Il se rendit compte, à cette occasion, qu’il en avait complètement oublié de l’ouvrir, obnubilé qu’il était par une sorte d’urgence de progresser et de terminer ses recherches dans la maison, avant que la porte ne lui soit définitivement close pour une raison ou une autre.
Après le départ de la propriétaire des lieux, il pénétra dans ce qu’il appelait, dorénavant, les archives secrètes.

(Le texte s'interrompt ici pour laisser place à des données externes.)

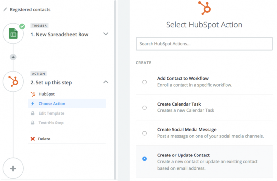Select Create Social Media Message radio button

[144, 133]
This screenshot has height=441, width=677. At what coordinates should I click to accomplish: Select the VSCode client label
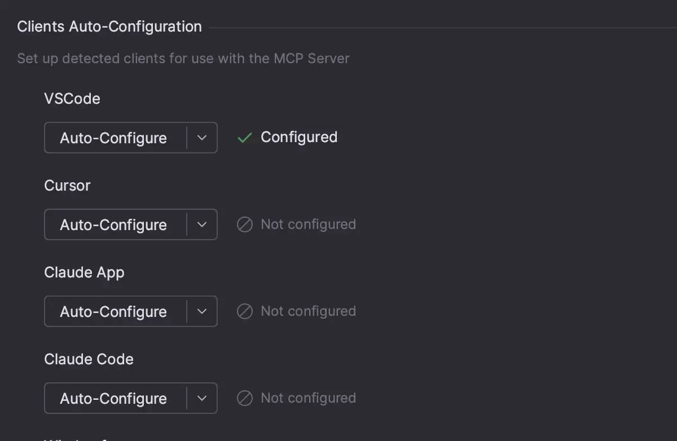tap(72, 98)
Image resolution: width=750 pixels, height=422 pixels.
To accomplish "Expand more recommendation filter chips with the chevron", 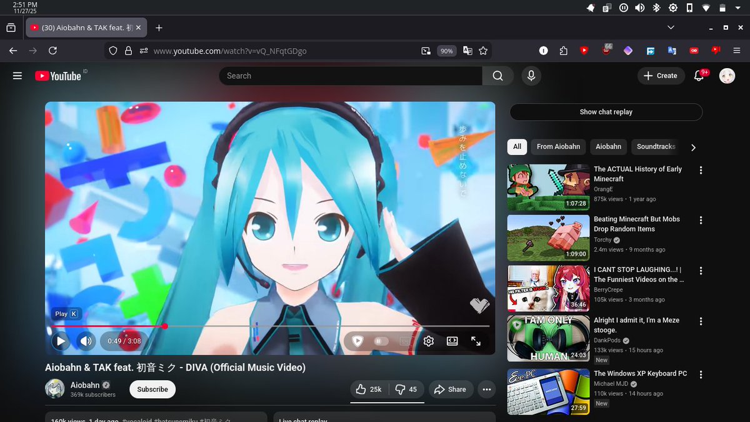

Une fois installé, il effectua quelques recherches sur Internet, grâce à sa tablette, pour tenter de retrouver l’histoire du défunt, du « suicidé », dont il ressentait un besoin irrépressible de comprendre la décision.
Il trouva bien le nom, les date et heure du geste désespéré, mais aucune information sur les raisons de son acte.
Une forme d’impatience insurmontable lui imposa de se rendre aux archives municipales, sans attendre.
Il passa également un appel auprès de la presse quotidienne régionale, pour prendre rendez-vous aux fins de lire les articles de cette affaire.
Aux archives, à partir du nom, il apprit qu’un ouvrier, qui pouvait être de la famille, était décédé dans la carrière du plateau, lors d’un éboulement dans les galeries, le 4 août 1927.
Coïncidence, cette recherche se fit le jour anniversaire de ce décès et de la nuit de la fin des privilèges[3]…
Il espérait, pour la suite de ses recherches, que la presse serait plus informative, plus complète.
Lors de son passage, quelques jours plus tard, au siège du journal, il découvrit que l’ouvrier était bien le fils du suicidé et que le père, Albert Ségurier, s’était évertué à tenter d’obtenir l’ouverture d’une enquête criminelle.
Il soutenait que son fils avait été la victime d’un mari trompé. Il n’en connaissait pas le nom mais certains sous-entendus de son fils l’amenaient à penser qu’il s’agissait d’un notable.
Cet homme qui était particulièrement solide physiquement et mentalement, avait fini par abandonner tout espoir et avait mis fin à ses jours, en janvier 28, laissant son épouse et 2 autres enfants dans les difficultés financières et affectives.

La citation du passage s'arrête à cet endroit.